During high intensity exercise, the body utilizes glucose as a fuel source. At lower intensities, the body it utilizing fat as a fuel source. However, there is some grey area here…
“High intensity” exercise - determined by heart rate, or more rate of perceived exertion(RPE)? Example - You do a few ALL OUT sprints and elevate your heart rate close to your max HR. You then slow it down to a jog. Your heart rate may still remain 85%+ during this jogging period, but a fit individual can recover enough to maintain a conversation relatively quickly. Even if the HR remains elevated at a high level.
Or in another case, you may start a long run at a light pace. Your heart rate is 60-70% for much of the early going, but after awhile at the same pace, your heart rate elevates to 80-90%, but you’re still able to hold a conversation.

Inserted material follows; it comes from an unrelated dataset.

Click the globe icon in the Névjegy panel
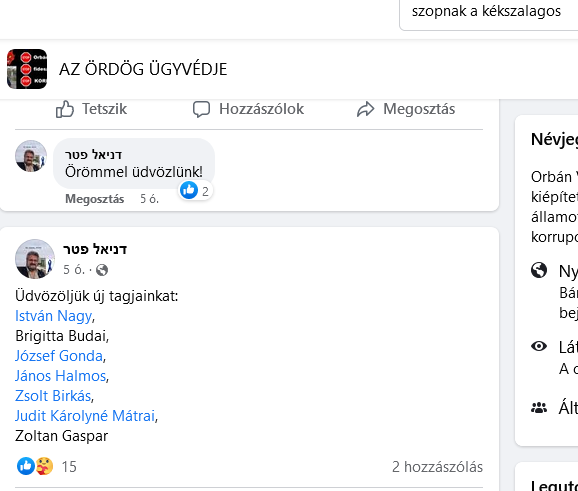 [539, 270]
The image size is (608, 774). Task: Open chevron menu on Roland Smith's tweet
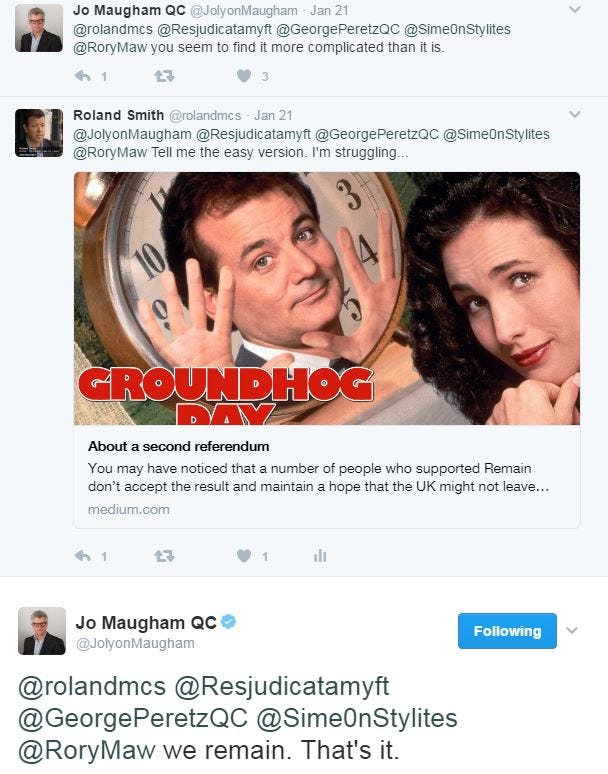click(574, 114)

What is the fuel source in these circumstances? If you’re going all out and struggling to utter out more than a couple words a time, clearly you’re utilizing glycogen. If you are able to speak without much difficulty, but your heart rate is elevated, are you utilizing glycogen or fat?
There is also a grey area of exactly when the body chooses glycogen over fat. I see many resources that universally say ~60% you’re utilizing fat, and close to max exertion, you’re utilizing glycogen. However, I haven’t seen much on what you’re utilizing in the middle. Say 75% of max HR or max exertion/RPE.